Quand on s’appelle Guylaine Tremblay et qu’on met sa crédibilité et sa popularité au service d’une entreprise, il me semble qu’un minimum de vérifications serait de mise. Et si on n’y connaît rien, on demande à quelqu’un qui s’y connaît ou alors à son agent.

En signant son contrat de porte-parole avec Sinorama, Guylaine Tremblay savait très bien qu’elle allait entraîner un nombre important des fidèles à acheter un forfait de Sinorama. Il est d’ailleurs à parier qu’ils ont été des milliers à se précipiter chez Sinorama grâce à ses petits prix qui défiaient toute concurrence, mais aussi grâce à Guylaine Tremblay.

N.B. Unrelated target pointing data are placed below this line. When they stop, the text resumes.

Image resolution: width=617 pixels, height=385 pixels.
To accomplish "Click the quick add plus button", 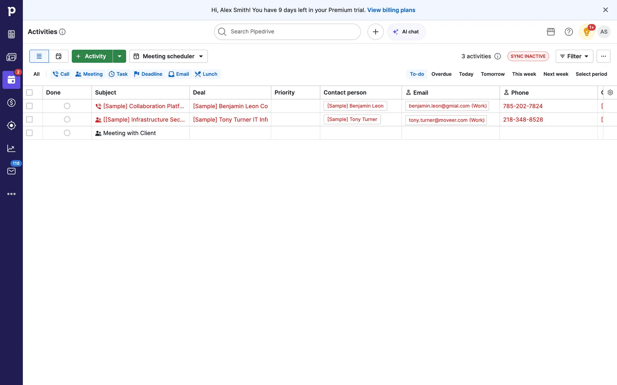I will [x=375, y=32].
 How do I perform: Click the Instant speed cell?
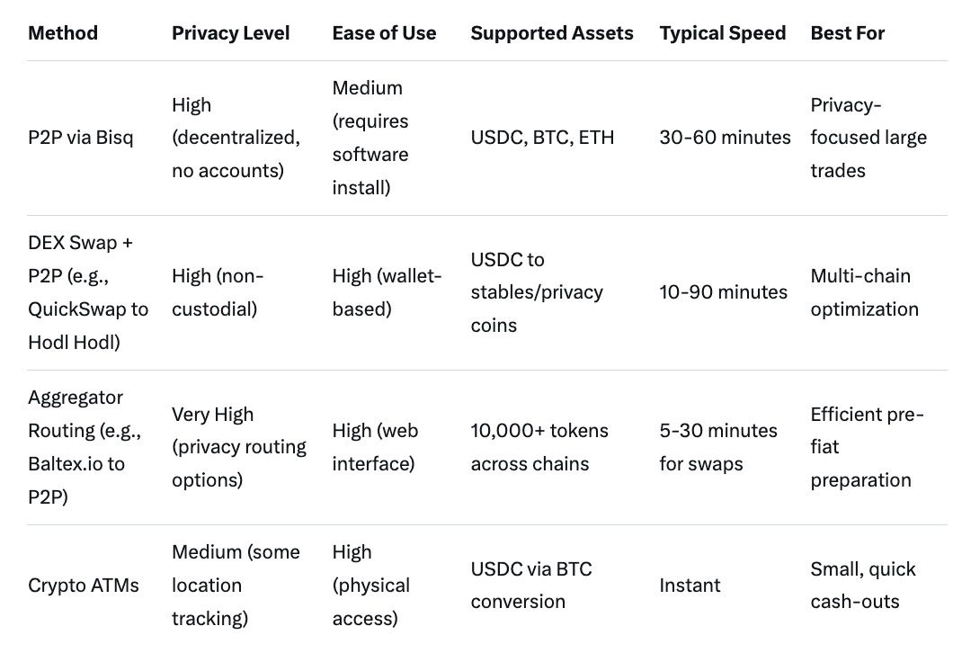[x=690, y=586]
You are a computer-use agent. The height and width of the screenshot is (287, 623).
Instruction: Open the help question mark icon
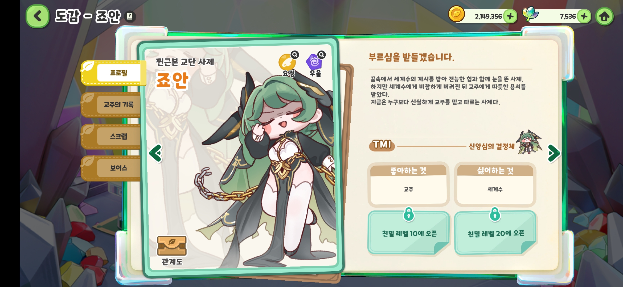pyautogui.click(x=130, y=16)
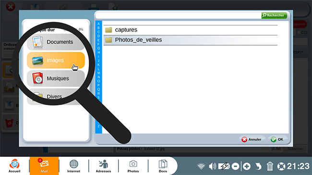Click in the search text field

pyautogui.click(x=179, y=15)
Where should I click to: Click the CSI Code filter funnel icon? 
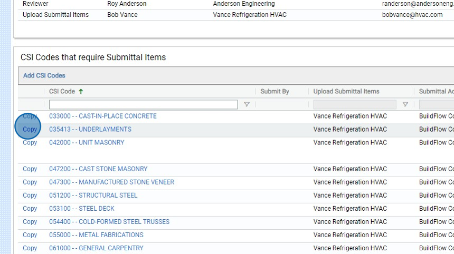point(247,104)
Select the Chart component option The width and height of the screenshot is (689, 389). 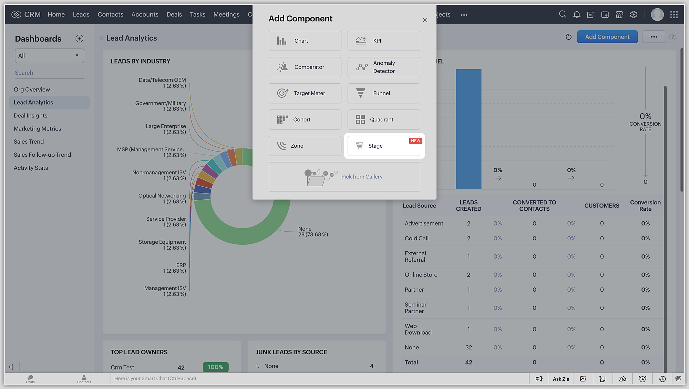click(x=305, y=41)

Parce que les Québécois l’aiment, qu’ils s’identifient à elle, qu’ils ont confiance en elle et que son enthousiasme contagieux pour la Chine les a contaminés.

Évidemment, Guylaine Tremblay n’est pas responsable des finances troubles ni de la mise en tutelle de Sinorama. Mais elle s’est associée aveuglément, et sans doute à prix fort, à une entreprise aux méthodes tellement douteuses que son permis de voyagiste vient d’être révoqué. Elle a profité de sa popularité et de l’affection que le public lui porte pour faire mousser la marque de cette entreprise et faire augmenter son chiffre d’affaires et son volume de voyages. Maintenant, devant le beau gâchis de Sinorama et les voyages à l’eau de centaines de voyageurs, Guylaine Tremblay pourra toujours plaider l’ignorance, mais elle ne pourra nier sa part de responsabilité.